Interest rates and terms of trade

The previous analysis ignored one important variable: price. In particular, how do capital controls affect interest rates (the price of borrowing and lending) and the terms of trade (the price at which domestic firms can sell this fancy new car abroad)?

The impact on interest rates? Capital controls that reduce borrowing from abroad initially will drive down the equilibrium world interest rate in this phase. And by reducing foreign lending in the later stage, capital controls will drive up the world interest rate when the country is a foreign lender. Thus, by imposing capital controls, a country can borrow more cheaply when it is borrowing and lend more dearly when it is lending. “These changes in interest rates potentially leave the country better off,” the economists write.

As for the terms of trade, a country enjoying a productivity surge will, again, borrow internationally to increase its investment. More borrowing allows greater investment and leads to increased supply of the new car. But greater supply lowers the price of the new car, potentially damaging the nation’s terms of trade. Capital controls limit this damage. Because they curb the initial borrowing that a country might undertake to benefit from its productivity shock, controls “dampen this terms of trade response,” write Heathcote and Perri, “a second possible motivation” to adopt them.

Model scenarios

The economists build a standard business cycle model with two hypothetical nations that allows them to analyze and quantify how this theoretical mechanism of capital controls affects the impact of productivity shocks on quantities, prices and economic welfare. They then put it to work in several scenarios: (1) a single nation adopts capital controls, (2) two trading partners adopt controls and (3) a benevolent planner designs a scheme to maximize benefits for both nations.

Unilateral controls

When the economists analyze a scenario in which a single country adopts capital controls (in the form of a tax on capital inflows and outflows), they find that controls provide definite benefits. When one country adopts the tax and its trading partner doesn’t, the economists calculate, that “country will find it desirable to impose a substantial tax” on capital flows—one that will cut flows of capital across borders by a factor of three relative to no controls.

How about a country so small it couldn’t possibly alter international interest rates? It too will want to adopt strong controls, as long as it produces a good whose terms of trade it can affect.

“Capital control wars”

A nation faced with capital controls imposed by its trading partner is likely to respond in kind. If both nations set their capital taxes optimally to maximize their respective citizens’ welfare, taking as given the other nation’s policy—a scenario they call “capital control wars”—the economists find that both nations will set the capital tax at 16.1 percent, and intertemporal trade will plummet. The average net foreign asset position will fall from 45 percent of GDP to under 3 percent, and “both countries suffer a welfare loss.” Declaring a ceasefire and allowing for the free flow of international capital would benefit both nations.

Can we all benefit?

Given that no nation would stand idly by as its trading partner adopted a capital control, does the “war” scenario suggest that controls are never beneficial? The answer, the economists find, is no, at least under certain conditions. “Symmetric capital controls imposed in both countries can be welfare improving,” they write.

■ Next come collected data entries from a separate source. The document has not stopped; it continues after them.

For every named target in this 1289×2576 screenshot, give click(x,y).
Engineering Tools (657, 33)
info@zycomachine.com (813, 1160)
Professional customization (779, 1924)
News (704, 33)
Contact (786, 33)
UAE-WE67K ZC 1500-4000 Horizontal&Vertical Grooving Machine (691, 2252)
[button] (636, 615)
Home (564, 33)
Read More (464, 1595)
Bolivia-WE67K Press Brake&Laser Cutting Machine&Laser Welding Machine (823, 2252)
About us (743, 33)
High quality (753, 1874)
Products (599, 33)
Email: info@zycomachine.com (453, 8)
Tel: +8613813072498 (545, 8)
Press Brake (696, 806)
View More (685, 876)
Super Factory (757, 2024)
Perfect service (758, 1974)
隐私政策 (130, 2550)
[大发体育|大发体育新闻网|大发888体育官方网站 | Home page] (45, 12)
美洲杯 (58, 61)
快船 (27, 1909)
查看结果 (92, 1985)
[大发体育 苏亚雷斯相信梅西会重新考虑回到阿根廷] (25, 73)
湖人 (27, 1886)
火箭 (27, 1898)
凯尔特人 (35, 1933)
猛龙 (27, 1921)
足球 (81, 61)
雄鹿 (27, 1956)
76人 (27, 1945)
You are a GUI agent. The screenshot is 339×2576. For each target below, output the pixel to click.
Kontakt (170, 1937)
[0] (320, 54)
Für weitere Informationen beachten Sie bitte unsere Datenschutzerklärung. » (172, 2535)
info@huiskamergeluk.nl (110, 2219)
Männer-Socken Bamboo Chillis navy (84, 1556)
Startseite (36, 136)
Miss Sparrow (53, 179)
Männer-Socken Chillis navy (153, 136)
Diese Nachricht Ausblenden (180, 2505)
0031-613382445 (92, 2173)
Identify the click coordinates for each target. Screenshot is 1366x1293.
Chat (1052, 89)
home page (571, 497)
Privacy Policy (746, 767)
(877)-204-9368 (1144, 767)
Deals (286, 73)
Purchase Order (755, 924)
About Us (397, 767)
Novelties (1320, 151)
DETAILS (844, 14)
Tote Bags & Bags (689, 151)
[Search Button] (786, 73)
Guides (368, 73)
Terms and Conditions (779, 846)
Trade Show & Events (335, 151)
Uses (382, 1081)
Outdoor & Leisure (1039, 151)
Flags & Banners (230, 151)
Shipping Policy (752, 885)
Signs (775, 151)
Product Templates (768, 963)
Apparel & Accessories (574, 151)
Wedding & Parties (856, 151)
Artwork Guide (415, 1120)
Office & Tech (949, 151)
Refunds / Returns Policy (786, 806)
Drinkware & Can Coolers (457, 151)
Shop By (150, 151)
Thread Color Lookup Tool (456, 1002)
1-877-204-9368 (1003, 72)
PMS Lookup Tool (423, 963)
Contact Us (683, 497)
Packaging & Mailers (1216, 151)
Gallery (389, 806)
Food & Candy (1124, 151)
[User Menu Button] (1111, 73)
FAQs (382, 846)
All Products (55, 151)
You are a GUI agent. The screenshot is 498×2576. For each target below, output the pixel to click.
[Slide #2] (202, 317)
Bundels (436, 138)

Why could properly designed controls enhance welfare for both nations, and under what conditions? The intuition, and perhaps the most novel contribution of the paper, is that capital controls can improve international risk sharing when international financial markets don’t provide adequate insurance. When a nation experiences a negative productivity shock, for instance, its terms of trade will improve, thereby providing a measure of automatic insurance. How much the terms of trade will move depends on how easily countries can borrow and lend. Thus, by adjusting the level of capital controls, terms of trade insurance can potentially be improved.